### EXCERPT PROVIDED

PYONGYANG, North Korea (AP) — North Korea gave foreign media access on Monday to three detained Americans who said they have been able to contact their families and — watched by officials as they spoke — called for Washington to send a high-ranking representative to negotiate for their freedom.
Jeffrey Fowle and Mathew Miller said they expect to face trial within a month. But they said they do not know what punishment they could face or what the specific charges against them are. Kenneth Bae, who already is serving a 15-year term, said his health has deteriorated at the labor camp where he works eight hours a day.
The three were allowed to speak briefly with The Associated Press at a meeting center in Pyongyang. North Korean officials were present during the interviews, conducted separately and in different rooms, but did not censor the questions that were asked. The three said they did not know they were going to be interviewed until immediately beforehand.
All said they believe the only solution to their situation is for a U.S. representative to come to North Korea to make a direct appeal.
That has often been North Korea’s bargaining chip in the past, when senior statesmen including former President Bill Clinton made trips to Pyongyang to secure the release of detainees.

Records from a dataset
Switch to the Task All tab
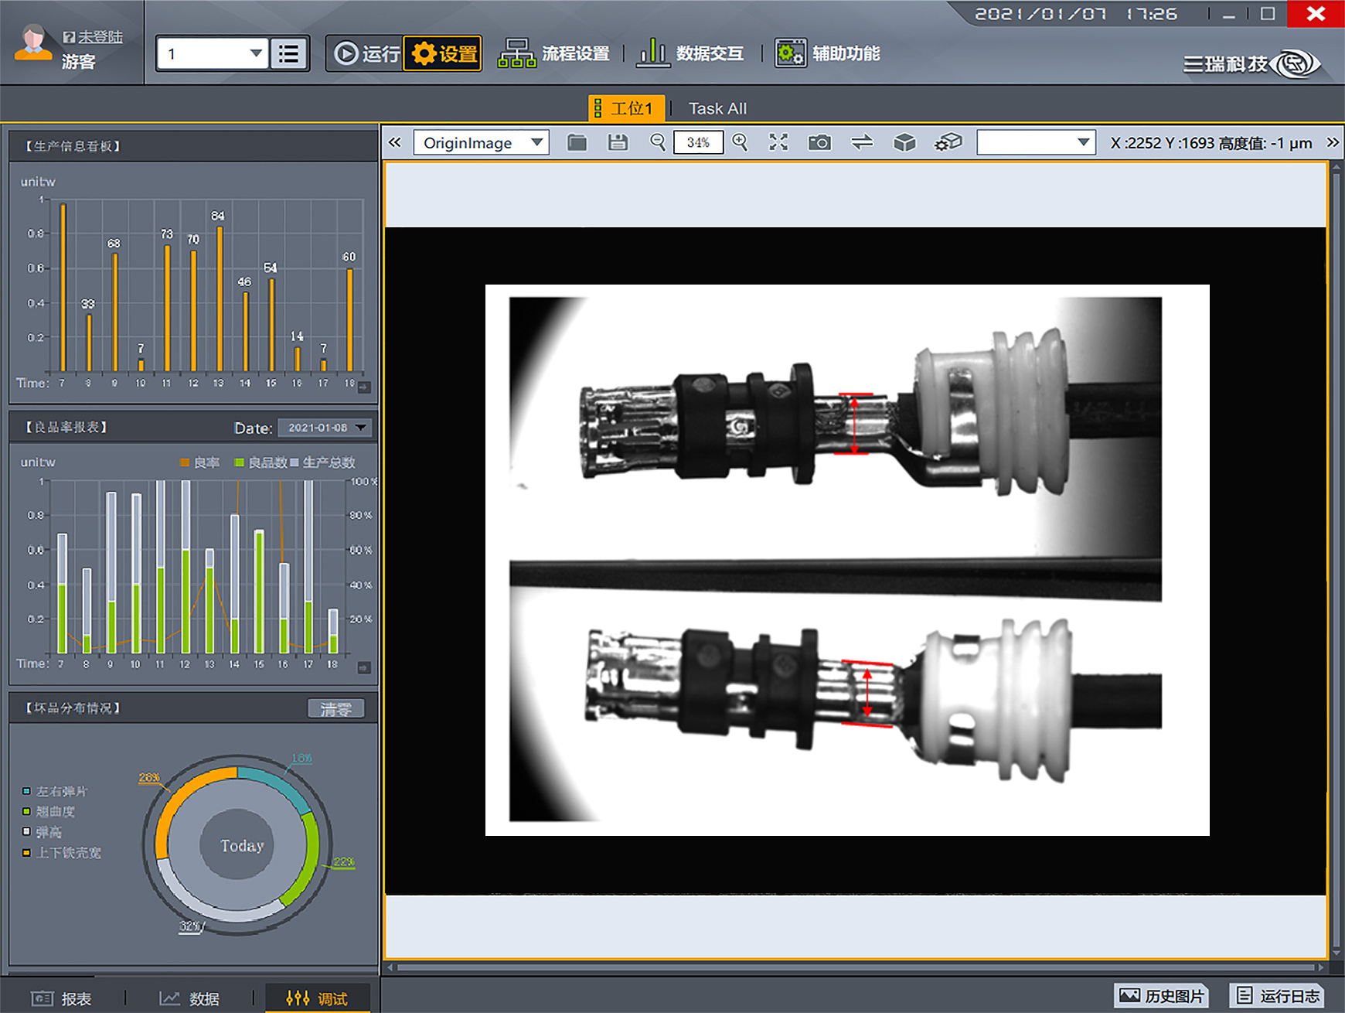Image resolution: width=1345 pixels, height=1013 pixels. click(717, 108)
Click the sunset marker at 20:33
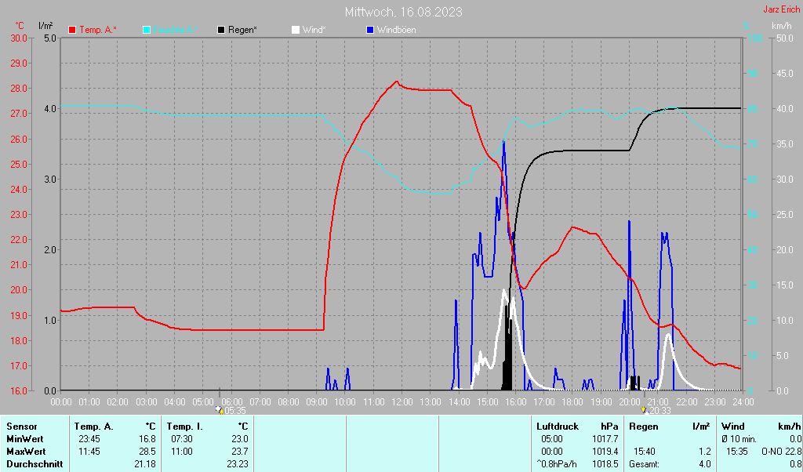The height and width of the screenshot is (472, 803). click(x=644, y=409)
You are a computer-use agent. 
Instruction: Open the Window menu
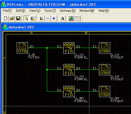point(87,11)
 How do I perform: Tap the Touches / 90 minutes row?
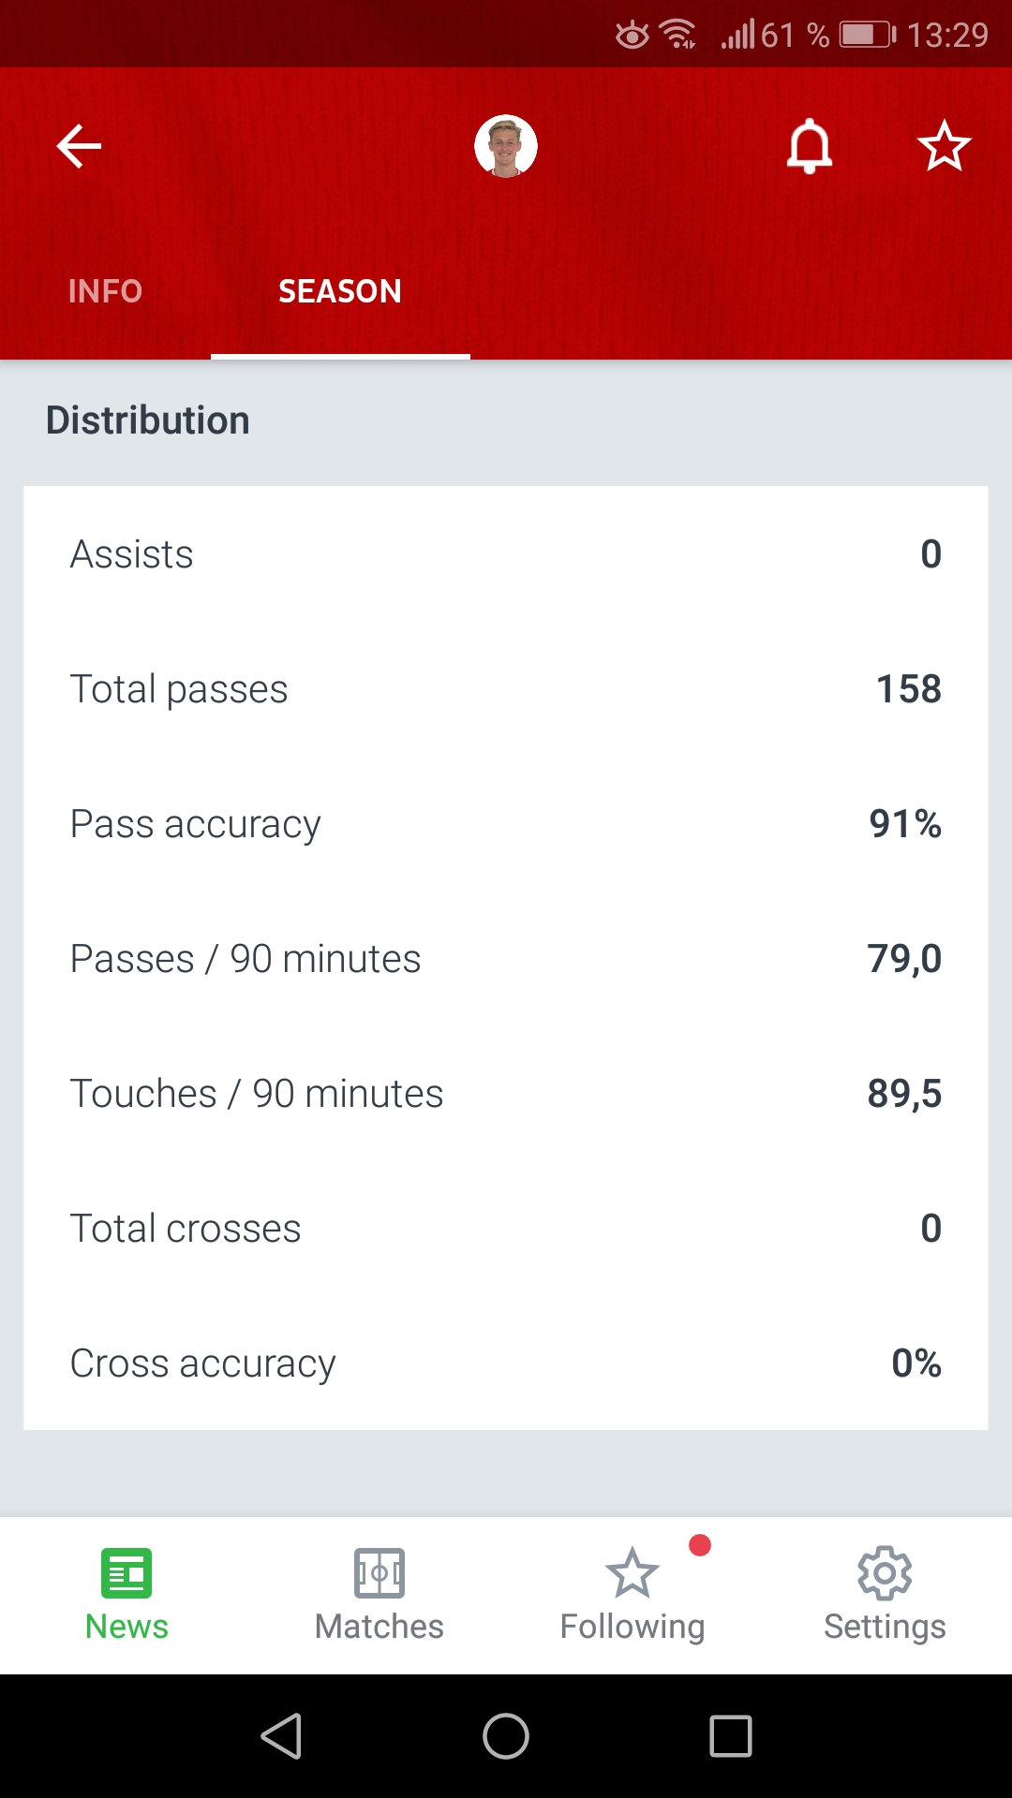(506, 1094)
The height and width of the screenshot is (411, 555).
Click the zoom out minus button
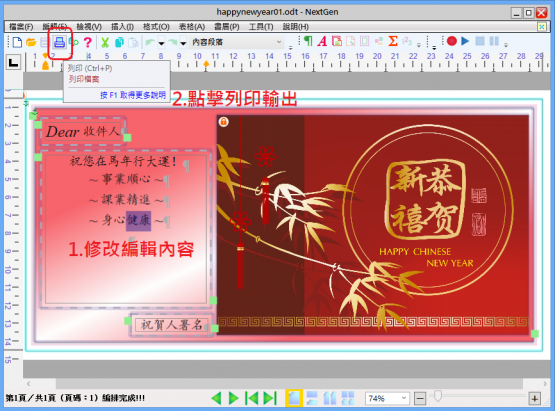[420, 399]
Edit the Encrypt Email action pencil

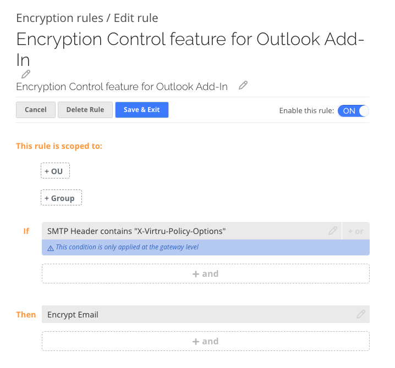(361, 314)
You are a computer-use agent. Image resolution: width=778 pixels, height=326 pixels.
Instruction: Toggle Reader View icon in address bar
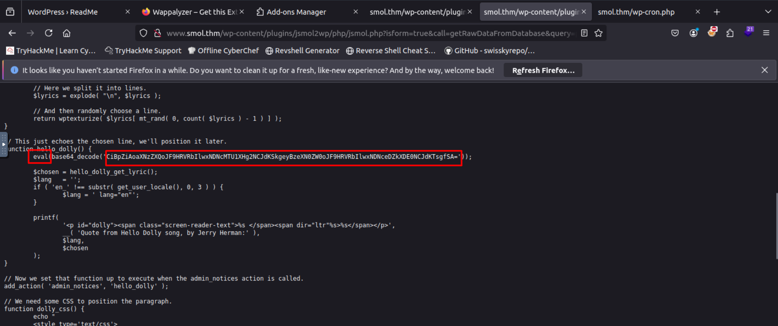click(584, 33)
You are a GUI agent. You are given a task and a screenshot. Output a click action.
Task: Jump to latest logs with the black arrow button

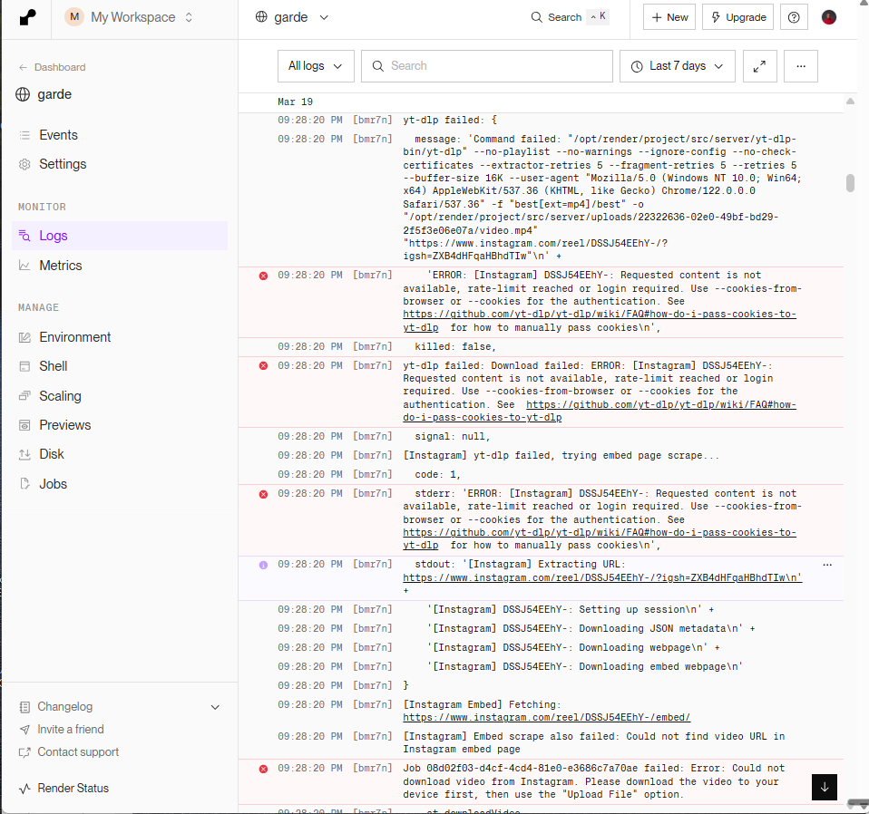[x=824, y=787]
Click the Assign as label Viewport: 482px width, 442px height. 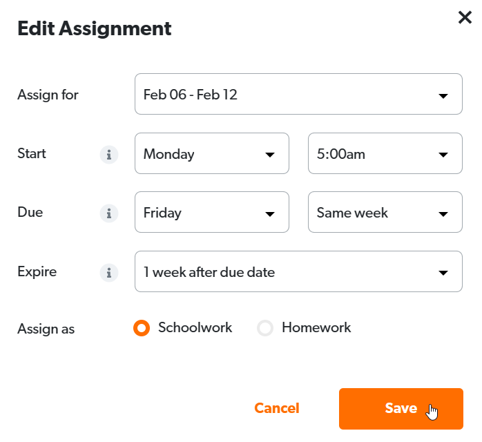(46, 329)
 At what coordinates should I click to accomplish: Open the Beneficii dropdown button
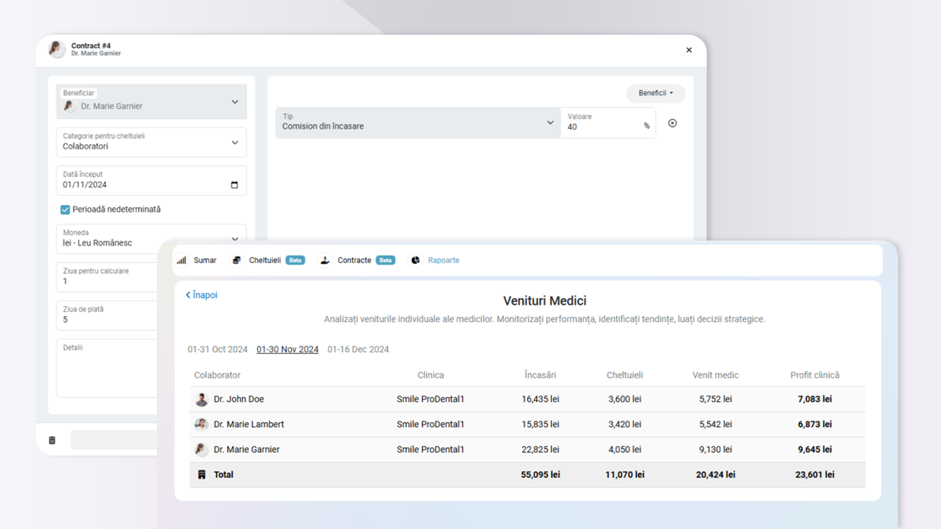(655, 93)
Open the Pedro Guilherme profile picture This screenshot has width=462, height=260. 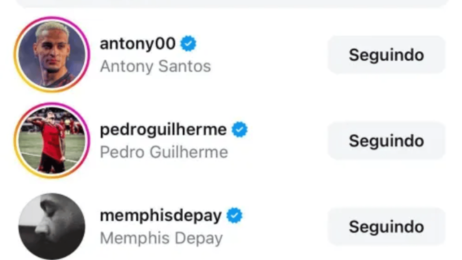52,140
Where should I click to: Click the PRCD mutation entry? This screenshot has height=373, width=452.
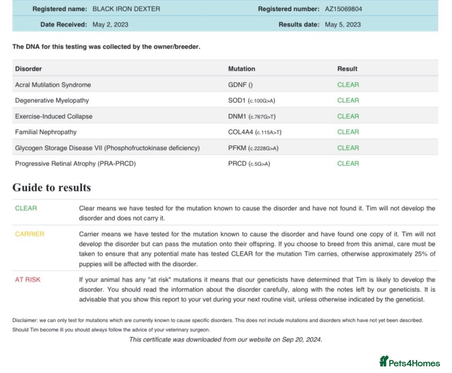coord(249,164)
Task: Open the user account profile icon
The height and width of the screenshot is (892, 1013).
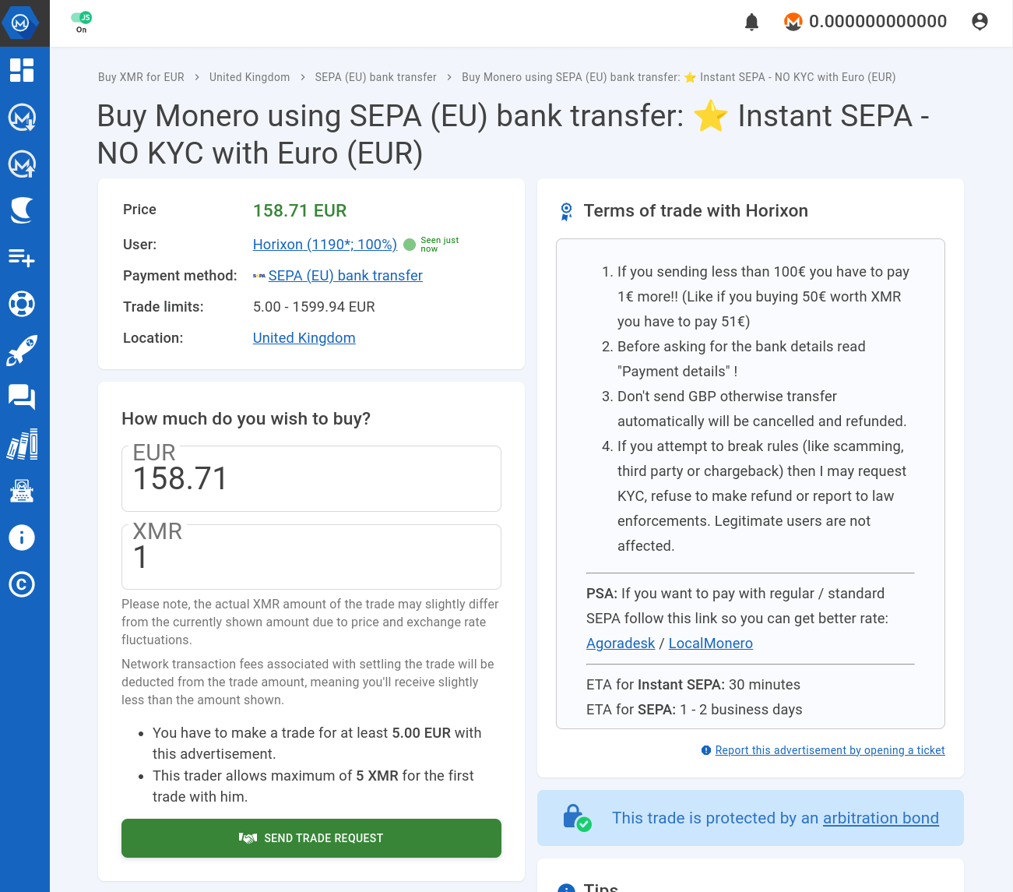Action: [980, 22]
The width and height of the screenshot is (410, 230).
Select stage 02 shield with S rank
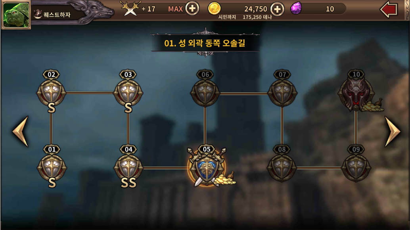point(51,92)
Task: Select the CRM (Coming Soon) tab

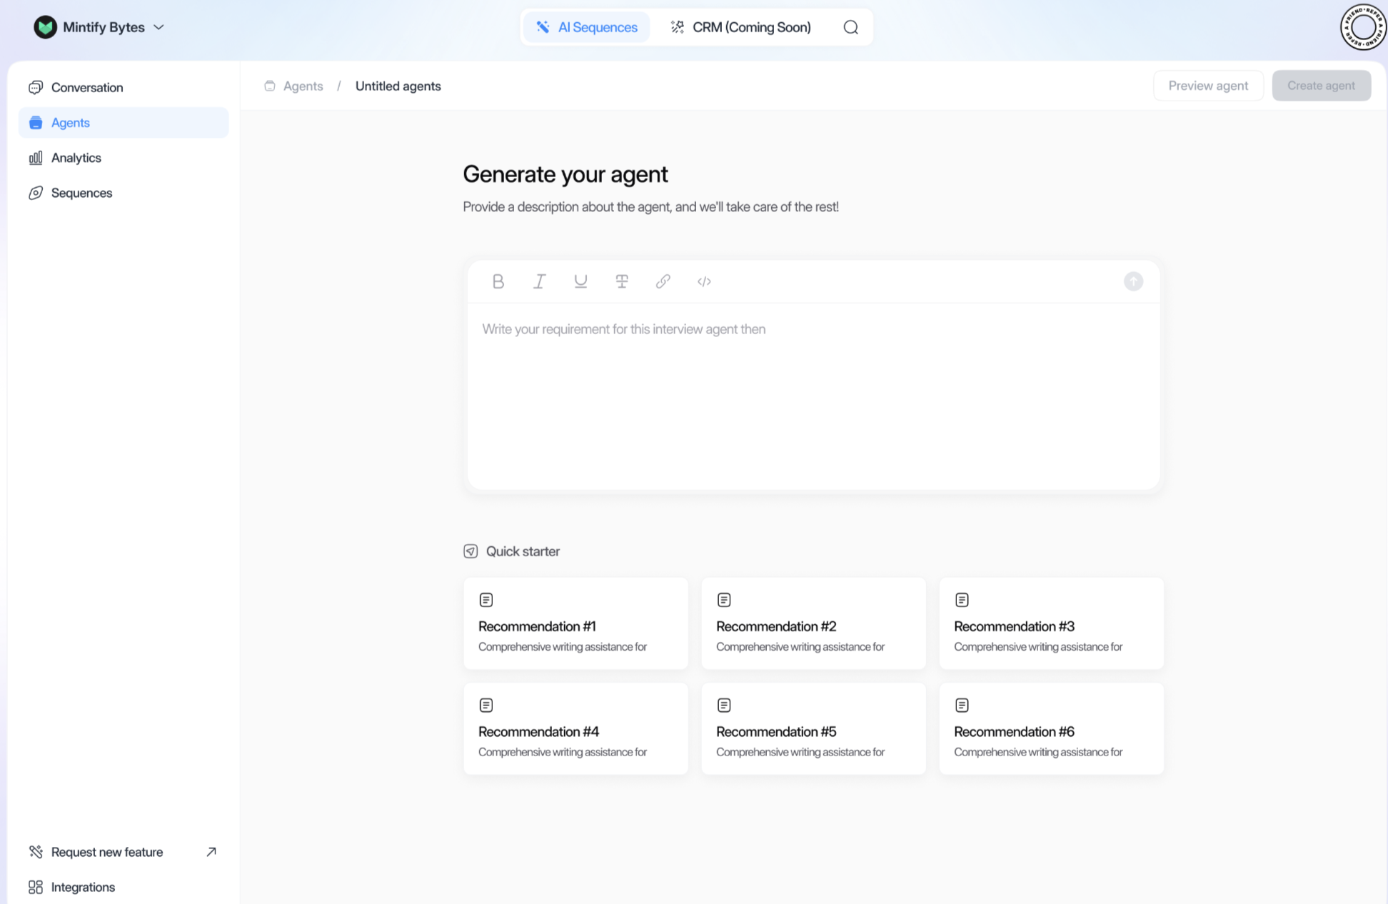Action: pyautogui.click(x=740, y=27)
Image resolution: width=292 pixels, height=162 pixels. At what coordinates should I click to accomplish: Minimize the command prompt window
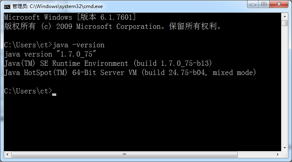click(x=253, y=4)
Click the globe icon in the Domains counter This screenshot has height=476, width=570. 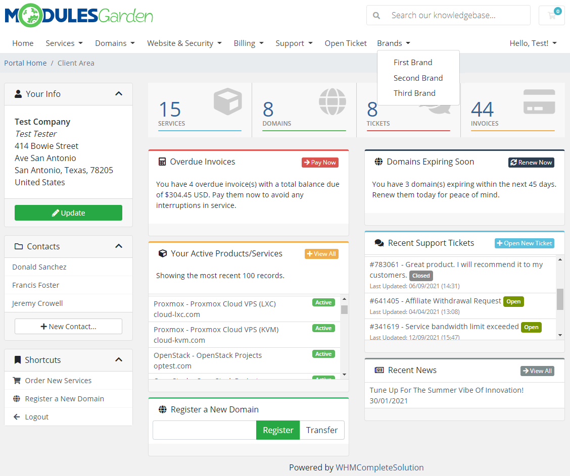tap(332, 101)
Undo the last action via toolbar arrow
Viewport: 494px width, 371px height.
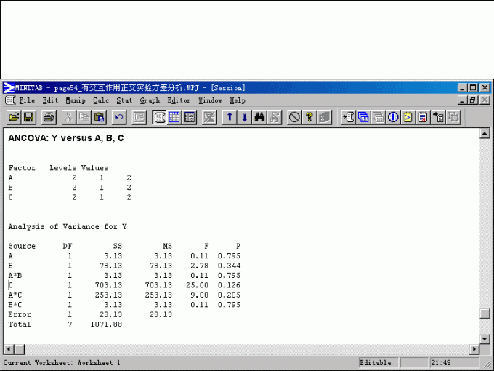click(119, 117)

### STATED EXERCISE A
Using the report on the detained Americans, decide whether each statement agrees with it: (i) Kenneth Bae is serving a 15-year term; (ii) North Korean officials censored the questions asked; (iii) Fowle and Miller know the specific charges against them. Answer yes or no for each and quote the deciding words.
### STATED EXERCISE B
Please state how many hours a day Kenneth Bae works at the labor camp, according to the report on the detained Americans.
### STATED EXERCISE C
Extract the passage of the report on the detained Americans from "PYONGYANG, North Korea" up to and including "hours a day.".
These records have no connection to the report on the detained Americans.

### RESULT A
(i) Yes: "who already is serving a 15-year term"
(ii) No: "but did not censor the questions that were asked"
(iii) No: "they do not know what punishment they could face or what the specific charges against them are"

### RESULT B
Eight hours a day.

### RESULT C
PYONGYANG, North Korea (AP) — North Korea gave foreign media access on Monday to three detained Americans who said they have been able to contact their families and — watched by officials as they spoke — called for Washington to send a high-ranking representative to negotiate for their freedom.
Jeffrey Fowle and Mathew Miller said they expect to face trial within a month. But they said they do not know what punishment they could face or what the specific charges against them are. Kenneth Bae, who already is serving a 15-year term, said his health has deteriorated at the labor camp where he works eight hours a day.